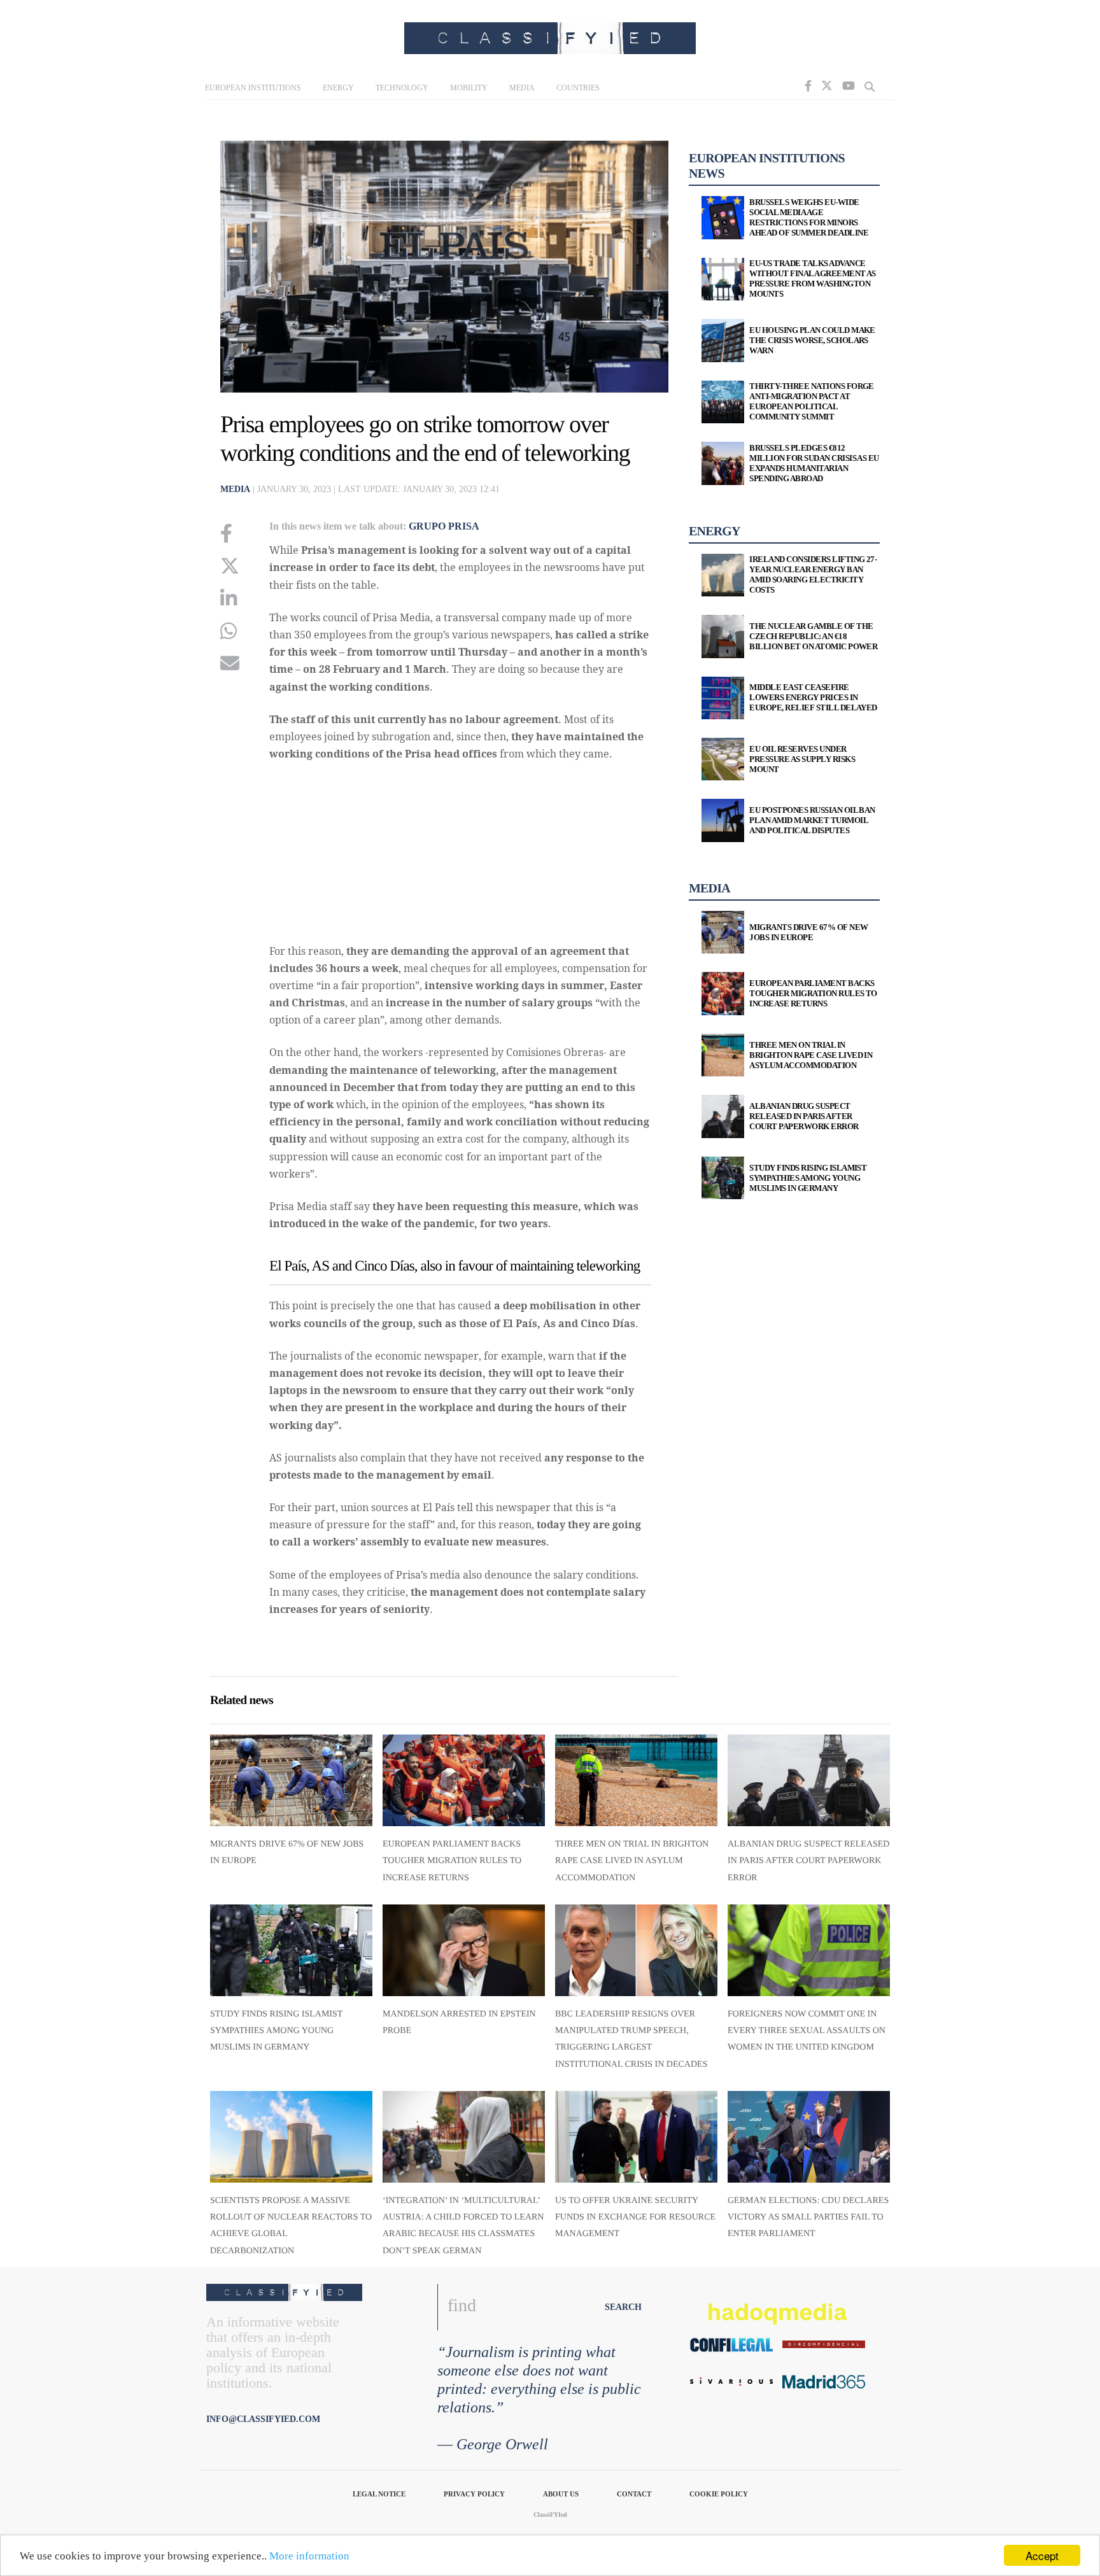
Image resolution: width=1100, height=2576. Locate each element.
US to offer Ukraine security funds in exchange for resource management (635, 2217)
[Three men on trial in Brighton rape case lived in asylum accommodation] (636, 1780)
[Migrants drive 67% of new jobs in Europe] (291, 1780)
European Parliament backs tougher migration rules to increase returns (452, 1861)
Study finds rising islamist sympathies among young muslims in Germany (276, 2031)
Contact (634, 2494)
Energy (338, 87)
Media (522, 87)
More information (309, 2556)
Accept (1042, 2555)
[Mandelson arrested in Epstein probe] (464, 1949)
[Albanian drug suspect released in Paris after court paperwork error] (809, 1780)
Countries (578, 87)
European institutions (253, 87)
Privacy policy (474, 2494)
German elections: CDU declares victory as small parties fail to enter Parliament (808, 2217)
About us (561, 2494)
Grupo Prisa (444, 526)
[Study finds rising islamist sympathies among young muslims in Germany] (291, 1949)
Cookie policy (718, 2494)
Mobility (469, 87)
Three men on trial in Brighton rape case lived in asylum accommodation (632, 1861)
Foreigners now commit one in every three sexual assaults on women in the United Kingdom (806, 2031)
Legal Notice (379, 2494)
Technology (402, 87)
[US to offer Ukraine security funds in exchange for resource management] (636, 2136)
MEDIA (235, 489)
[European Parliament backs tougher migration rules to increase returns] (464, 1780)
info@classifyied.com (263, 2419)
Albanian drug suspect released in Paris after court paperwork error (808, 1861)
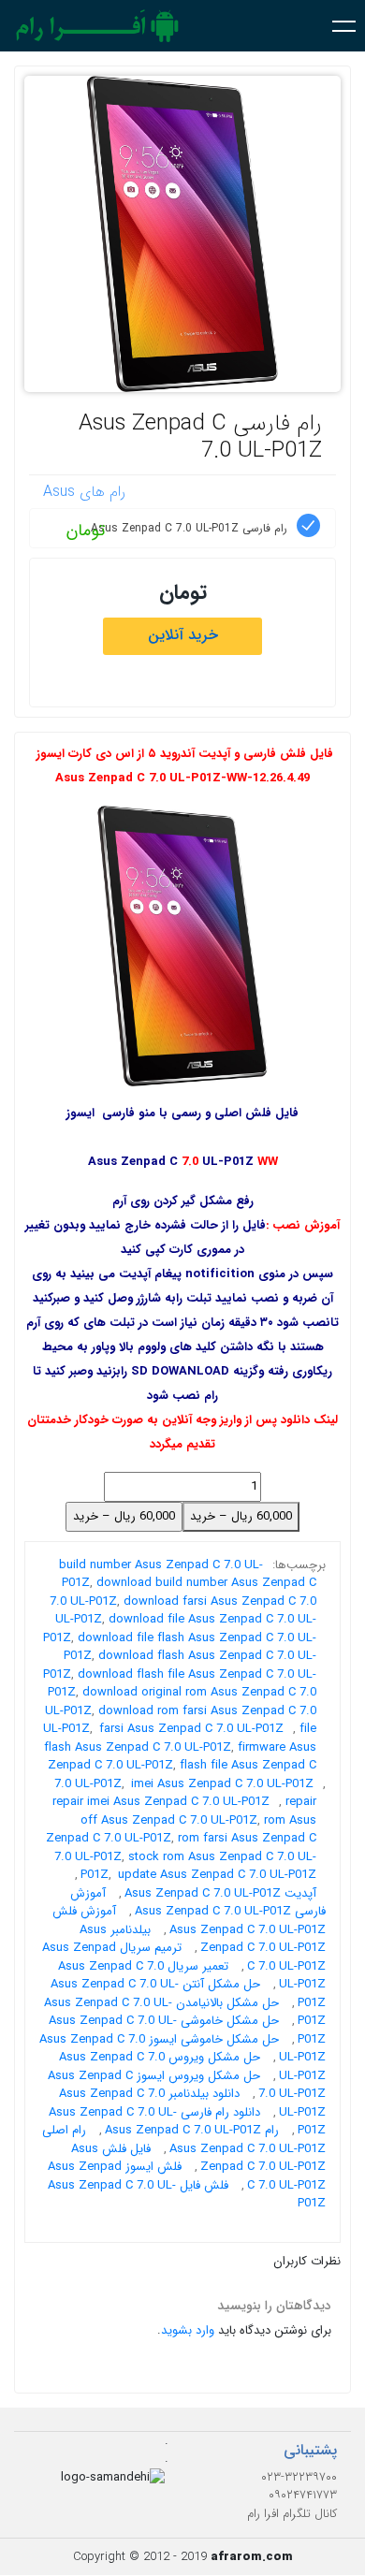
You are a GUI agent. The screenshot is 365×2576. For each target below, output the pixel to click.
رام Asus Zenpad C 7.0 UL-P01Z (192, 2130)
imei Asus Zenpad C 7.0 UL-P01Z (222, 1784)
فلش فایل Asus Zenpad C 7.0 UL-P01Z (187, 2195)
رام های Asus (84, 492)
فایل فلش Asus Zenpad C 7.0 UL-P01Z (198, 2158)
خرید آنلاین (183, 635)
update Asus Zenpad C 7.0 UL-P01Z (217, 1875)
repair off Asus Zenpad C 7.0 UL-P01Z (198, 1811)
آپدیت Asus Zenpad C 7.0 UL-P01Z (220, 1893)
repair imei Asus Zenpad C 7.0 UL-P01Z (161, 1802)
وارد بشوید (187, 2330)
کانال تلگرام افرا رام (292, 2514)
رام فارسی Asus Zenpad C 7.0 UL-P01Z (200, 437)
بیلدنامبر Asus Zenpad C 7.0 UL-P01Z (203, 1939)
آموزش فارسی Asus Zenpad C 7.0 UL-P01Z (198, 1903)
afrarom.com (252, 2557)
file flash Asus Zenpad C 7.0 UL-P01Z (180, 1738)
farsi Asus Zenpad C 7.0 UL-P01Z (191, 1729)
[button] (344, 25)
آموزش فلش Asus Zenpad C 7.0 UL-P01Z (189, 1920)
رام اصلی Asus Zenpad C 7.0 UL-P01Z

- **Exercise**
Above are the entries; copy every line among them that contains the word "increase".

- **Output for this task**
European Parliament backs tougher migration rules to increase returns (452, 1861)
[European Parliament backs tougher migration rules to increase returns] (464, 1780)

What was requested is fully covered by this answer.